Experts from Brazil who recorded video clips of the eight-legging animals dozing said that octopuses may have short dreams ‘like small videoclips, or even gifs.’
The findings may help researchers to better understand the evolution of sleep, and why multiple sleep states arise in some animals but not others.
Octopuses have two sleep states just like humans — a ‘quiet’ one where their skin stays pale and short periods of ‘active’ sleep in which they twitch and change colour. Pictured: a sleeping octopus seen here in its active sleep phase, during which it twitched and changed colour
The human sleep cycle
There are five main stages of sleep.
Stages 1,2,3, and 4, are categorised as ‘non-rapid eye movement (REM) sleep’, and the fifth stage, is REM sleep.

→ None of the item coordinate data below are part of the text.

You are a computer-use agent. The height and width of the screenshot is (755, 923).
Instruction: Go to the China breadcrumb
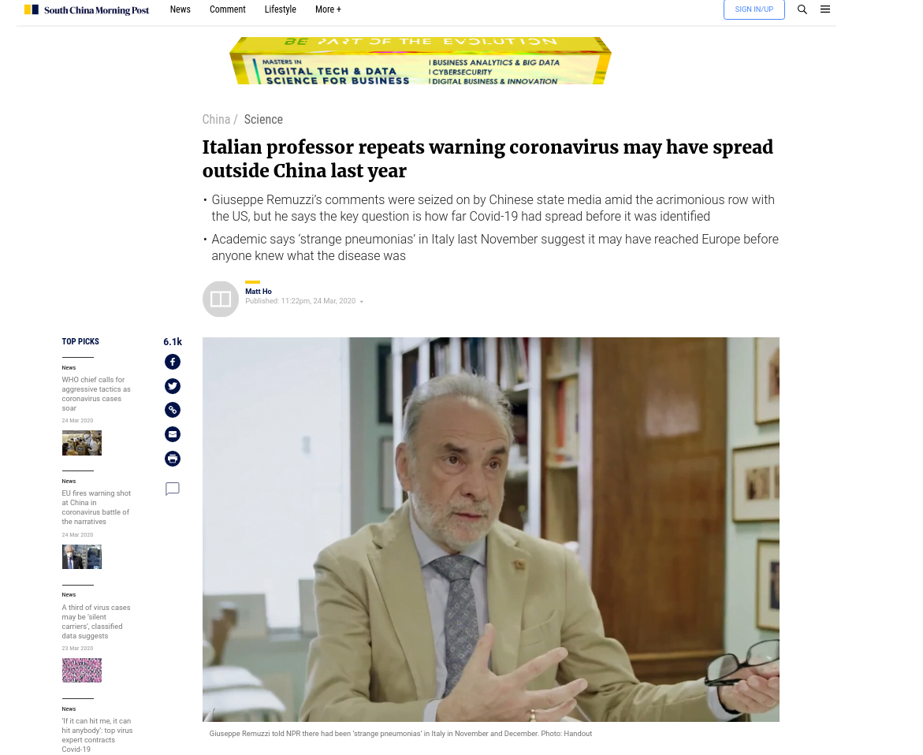216,120
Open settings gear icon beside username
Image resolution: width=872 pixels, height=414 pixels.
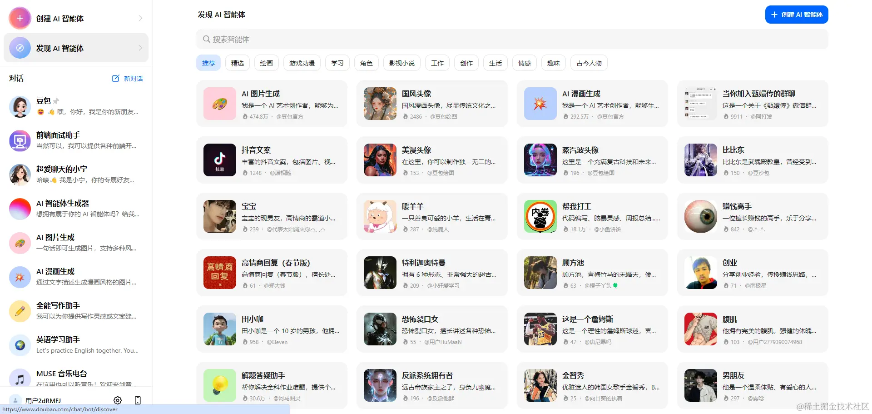click(118, 400)
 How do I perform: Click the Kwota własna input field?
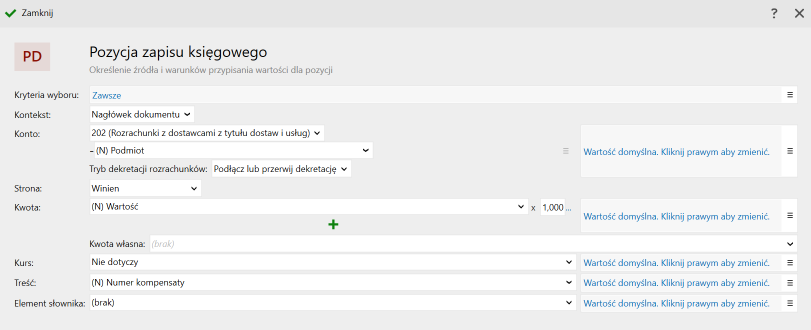click(x=465, y=244)
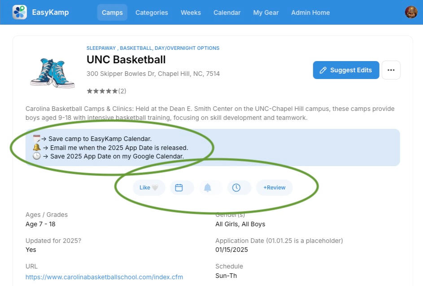The height and width of the screenshot is (286, 423).
Task: Click the clock icon button
Action: tap(236, 188)
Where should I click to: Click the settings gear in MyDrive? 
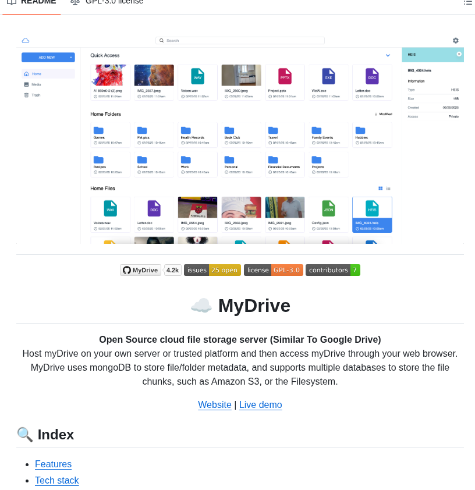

Stage 1 is the lightest stage of sleep. Brain activity is slightly slower than during wake time, and there is muscle tone present in the skeletal muscles. Breathing occurs at a regular rate.
Stage 2 usually follow Stage 1 and represents deeper sleep. During Stage 2 sleep, the sleeper is less able to be awakened.
Stage 3 and Stage 4 sleep are progressively deeper stages of sleep, and a sleeper would be difficult to wake at this point.
Stage 5, or REM sleep, is the stage of sleep associated with dreaming. Brain activity resembles wake time, but skeletal muscles are without movement. The breathing is more erratic and irregular. The heart rate often increases.
It was thought that only birds and mammals had two different stages of sleeps, but recent studies have demonstrated that some reptiles undergo both REM (rapid eye movement) and non-REM sleep stages, and that cuttlefish have something similar.
Cuttlefishes, like octopuses, both belong to the cephalopod class of molluscs.
‘That led us to wonder whether we might see evidence of two sleep states in octopuses, too,’ explained paper author and neuroscientist Sidarta Ribeiro of the Federal University of Rio Grande do Norte.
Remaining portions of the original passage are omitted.